The response must consist of the lines below from the one with "Task: Go to 数据中心 data center" through the one with "This screenshot has width=592, height=415.", exactly as they appear and with both ends kept.
==== Stored data
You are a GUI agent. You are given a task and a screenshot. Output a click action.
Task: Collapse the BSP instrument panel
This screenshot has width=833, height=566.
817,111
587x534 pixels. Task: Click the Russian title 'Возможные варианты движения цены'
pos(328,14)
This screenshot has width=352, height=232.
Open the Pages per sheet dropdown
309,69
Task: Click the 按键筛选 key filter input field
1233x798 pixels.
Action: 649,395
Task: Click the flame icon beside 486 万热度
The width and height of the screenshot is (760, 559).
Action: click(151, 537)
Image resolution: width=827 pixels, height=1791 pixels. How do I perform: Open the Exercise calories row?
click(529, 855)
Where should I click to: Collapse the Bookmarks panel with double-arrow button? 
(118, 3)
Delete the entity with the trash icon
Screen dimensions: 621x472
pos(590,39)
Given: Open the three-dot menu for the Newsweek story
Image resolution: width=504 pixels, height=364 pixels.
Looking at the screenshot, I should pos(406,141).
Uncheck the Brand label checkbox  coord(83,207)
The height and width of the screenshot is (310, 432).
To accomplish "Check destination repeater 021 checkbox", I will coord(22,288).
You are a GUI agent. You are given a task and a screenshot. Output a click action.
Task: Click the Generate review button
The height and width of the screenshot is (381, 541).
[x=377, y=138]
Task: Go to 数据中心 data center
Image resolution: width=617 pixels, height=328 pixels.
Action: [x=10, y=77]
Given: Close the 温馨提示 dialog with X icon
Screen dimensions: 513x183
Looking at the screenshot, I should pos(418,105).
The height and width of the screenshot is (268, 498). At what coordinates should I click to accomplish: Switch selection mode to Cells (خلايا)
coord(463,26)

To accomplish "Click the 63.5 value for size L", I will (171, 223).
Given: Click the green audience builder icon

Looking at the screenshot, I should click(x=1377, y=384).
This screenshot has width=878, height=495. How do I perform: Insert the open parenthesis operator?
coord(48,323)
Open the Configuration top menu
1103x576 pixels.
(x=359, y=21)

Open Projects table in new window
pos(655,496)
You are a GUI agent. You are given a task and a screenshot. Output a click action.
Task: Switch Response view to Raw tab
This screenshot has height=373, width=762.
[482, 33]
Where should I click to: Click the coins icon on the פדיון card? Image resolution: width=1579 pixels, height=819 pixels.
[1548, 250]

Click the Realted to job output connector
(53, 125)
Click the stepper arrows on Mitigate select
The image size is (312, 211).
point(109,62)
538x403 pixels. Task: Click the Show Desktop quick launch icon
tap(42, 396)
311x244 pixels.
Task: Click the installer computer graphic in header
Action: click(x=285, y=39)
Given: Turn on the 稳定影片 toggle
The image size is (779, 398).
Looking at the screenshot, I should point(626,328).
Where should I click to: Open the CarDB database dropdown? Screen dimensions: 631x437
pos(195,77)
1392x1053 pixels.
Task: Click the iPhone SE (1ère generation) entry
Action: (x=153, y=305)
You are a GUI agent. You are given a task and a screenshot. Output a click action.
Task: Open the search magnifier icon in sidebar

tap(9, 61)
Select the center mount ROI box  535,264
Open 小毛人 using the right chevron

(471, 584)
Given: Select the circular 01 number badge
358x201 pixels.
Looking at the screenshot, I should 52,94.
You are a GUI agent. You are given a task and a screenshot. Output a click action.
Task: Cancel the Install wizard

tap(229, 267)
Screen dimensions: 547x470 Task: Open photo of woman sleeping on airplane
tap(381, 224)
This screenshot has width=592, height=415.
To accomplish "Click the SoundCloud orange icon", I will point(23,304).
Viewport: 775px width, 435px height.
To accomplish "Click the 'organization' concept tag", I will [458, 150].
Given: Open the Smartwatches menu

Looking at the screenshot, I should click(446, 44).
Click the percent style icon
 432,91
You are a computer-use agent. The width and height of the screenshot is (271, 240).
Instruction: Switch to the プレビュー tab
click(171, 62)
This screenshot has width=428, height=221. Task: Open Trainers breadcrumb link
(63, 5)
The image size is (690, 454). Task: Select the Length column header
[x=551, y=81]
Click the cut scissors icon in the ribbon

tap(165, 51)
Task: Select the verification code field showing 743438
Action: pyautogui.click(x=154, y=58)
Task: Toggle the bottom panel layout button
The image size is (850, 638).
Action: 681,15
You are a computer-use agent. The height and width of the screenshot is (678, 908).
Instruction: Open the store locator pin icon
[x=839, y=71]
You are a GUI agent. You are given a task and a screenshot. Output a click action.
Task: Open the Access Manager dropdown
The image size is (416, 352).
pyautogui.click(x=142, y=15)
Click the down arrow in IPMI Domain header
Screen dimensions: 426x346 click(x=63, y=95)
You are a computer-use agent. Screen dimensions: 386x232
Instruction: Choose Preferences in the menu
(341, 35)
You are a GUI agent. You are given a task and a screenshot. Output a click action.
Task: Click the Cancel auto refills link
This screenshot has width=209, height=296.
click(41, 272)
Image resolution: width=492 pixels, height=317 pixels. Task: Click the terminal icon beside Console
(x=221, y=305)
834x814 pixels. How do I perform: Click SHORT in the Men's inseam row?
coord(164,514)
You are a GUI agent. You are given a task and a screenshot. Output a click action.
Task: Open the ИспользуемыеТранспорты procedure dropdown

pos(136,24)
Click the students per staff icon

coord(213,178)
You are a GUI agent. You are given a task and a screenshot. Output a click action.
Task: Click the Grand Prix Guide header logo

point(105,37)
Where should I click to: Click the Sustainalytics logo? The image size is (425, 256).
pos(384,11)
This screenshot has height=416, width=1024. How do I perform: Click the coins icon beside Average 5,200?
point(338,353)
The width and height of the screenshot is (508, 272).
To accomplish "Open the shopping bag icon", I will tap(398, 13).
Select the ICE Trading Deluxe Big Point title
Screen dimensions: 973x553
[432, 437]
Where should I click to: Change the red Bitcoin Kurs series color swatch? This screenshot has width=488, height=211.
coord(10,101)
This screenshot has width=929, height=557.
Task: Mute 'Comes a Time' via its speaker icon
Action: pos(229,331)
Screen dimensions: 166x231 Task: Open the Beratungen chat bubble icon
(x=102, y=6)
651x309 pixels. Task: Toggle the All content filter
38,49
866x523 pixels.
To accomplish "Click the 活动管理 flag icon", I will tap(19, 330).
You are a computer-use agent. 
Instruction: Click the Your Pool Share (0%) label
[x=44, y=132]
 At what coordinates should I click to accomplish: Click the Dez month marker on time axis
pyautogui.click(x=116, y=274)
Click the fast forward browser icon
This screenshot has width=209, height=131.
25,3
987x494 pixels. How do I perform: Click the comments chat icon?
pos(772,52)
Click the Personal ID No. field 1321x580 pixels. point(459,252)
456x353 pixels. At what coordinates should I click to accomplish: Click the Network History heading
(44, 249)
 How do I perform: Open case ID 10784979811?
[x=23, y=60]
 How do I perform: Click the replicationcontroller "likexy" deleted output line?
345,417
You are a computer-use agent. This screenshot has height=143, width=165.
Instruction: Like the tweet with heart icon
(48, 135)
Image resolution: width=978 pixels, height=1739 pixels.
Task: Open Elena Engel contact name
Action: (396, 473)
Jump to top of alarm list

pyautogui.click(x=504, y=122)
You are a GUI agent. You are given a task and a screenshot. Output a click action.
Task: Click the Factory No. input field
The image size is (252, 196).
========
* Written solution:
Task: Go to 数据中心 data center
Image resolution: width=617 pixels, height=328 pixels.
Action: [x=10, y=77]
Given: Close the 温馨提示 dialog with X icon
Screen dimensions: 513x183
Looking at the screenshot, I should pos(418,105).
The height and width of the screenshot is (268, 498). At what coordinates should I click to accomplish: Switch selection mode to Cells (خلايا)
coord(463,26)

To accomplish "Click the 63.5 value for size L", I will (171, 223).
Given: Click the green audience builder icon

Looking at the screenshot, I should click(x=1377, y=384).
This screenshot has width=878, height=495. How do I perform: Insert the open parenthesis operator?
coord(48,323)
Open the Configuration top menu
1103x576 pixels.
(x=359, y=21)

Open Projects table in new window
pos(655,496)
You are a GUI agent. You are given a task and a screenshot. Output a click action.
Task: Switch Response view to Raw tab
This screenshot has height=373, width=762.
[482, 33]
Where should I click to: Click the coins icon on the פדיון card? Image resolution: width=1579 pixels, height=819 pixels.
[1548, 250]

Click the Realted to job output connector
(53, 125)
Click the stepper arrows on Mitigate select
The image size is (312, 211).
point(109,62)
538x403 pixels. Task: Click the Show Desktop quick launch icon
tap(42, 396)
311x244 pixels.
Task: Click the installer computer graphic in header
Action: click(x=285, y=39)
Given: Turn on the 稳定影片 toggle
The image size is (779, 398).
Looking at the screenshot, I should point(626,328).
Where should I click to: Open the CarDB database dropdown? Screen dimensions: 631x437
pos(195,77)
1392x1053 pixels.
Task: Click the iPhone SE (1ère generation) entry
Action: (x=153, y=305)
You are a GUI agent. You are given a task and a screenshot. Output a click action.
Task: Open the search magnifier icon in sidebar

tap(9, 61)
Select the center mount ROI box  535,264
Open 小毛人 using the right chevron

(471, 584)
Given: Select the circular 01 number badge
358x201 pixels.
Looking at the screenshot, I should 52,94.
You are a GUI agent. You are given a task and a screenshot. Output a click action.
Task: Cancel the Install wizard

tap(229, 267)
Screen dimensions: 547x470 Task: Open photo of woman sleeping on airplane
tap(381, 224)
This screenshot has width=592, height=415.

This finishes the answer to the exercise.